In the Rain
by Helen Hyde
- Date:
- 1898
- Medium:
- Etching, with watercolor and pastel, on ivory wove paper
- Source:
- Art Institute of Chicago
Description
In the Rain, dated 1898, is among Helen Hyde's earliest fully realized woodblock prints and was produced shortly before her permanent relocation to Tokyo in 1899. By this date she had completed her European training under Felix Regamey in Paris and had begun the deliberate study of Japanese print technique that would define her career. The subject, a figure walking through rain, belongs to a tradition Hyde knew well from the rain prints of Utagawa Hiroshige and the night-rain compositions of Kobayashi Kiyochika, both of whom treated the diagonal pattern of falling rain as a graphic device that flattens space. Her American Japonisme is announced in this transposition; rather than illustrating an Asian subject in Western technique, Hyde set out to learn the Japanese woodblock idiom itself, a path that would lead to her becoming a [shin-hanga](/glossary/shin-hanga) precursor through fifteen years of subsequent collaboration with Japanese carvers and printers in the traditional [ukiyo-e](/glossary/ukiyo-e) workshop system.
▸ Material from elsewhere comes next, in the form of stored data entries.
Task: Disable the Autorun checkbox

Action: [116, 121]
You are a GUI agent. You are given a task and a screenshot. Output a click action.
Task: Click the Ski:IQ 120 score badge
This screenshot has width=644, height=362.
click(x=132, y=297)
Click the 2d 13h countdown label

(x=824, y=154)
Held by the Art Institute of Chicago, which preserves the most significant institutional collection of Hyde's prints, In the Rain demonstrates the technical confidence she possessed before even arriving in Tokyo. Within a year of completing this print she would begin formal study with Kano Tomonobu and commission carvers and printers to execute her designs through authentic multi-block color techniques. The print also documents the moment American Japonisme moved from decorative borrowing toward authentic technical engagement, the same trajectory that would soon allow Watanabe Shozaburo to formalize the shin-hanga movement around 1915, two decades after this work was first printed.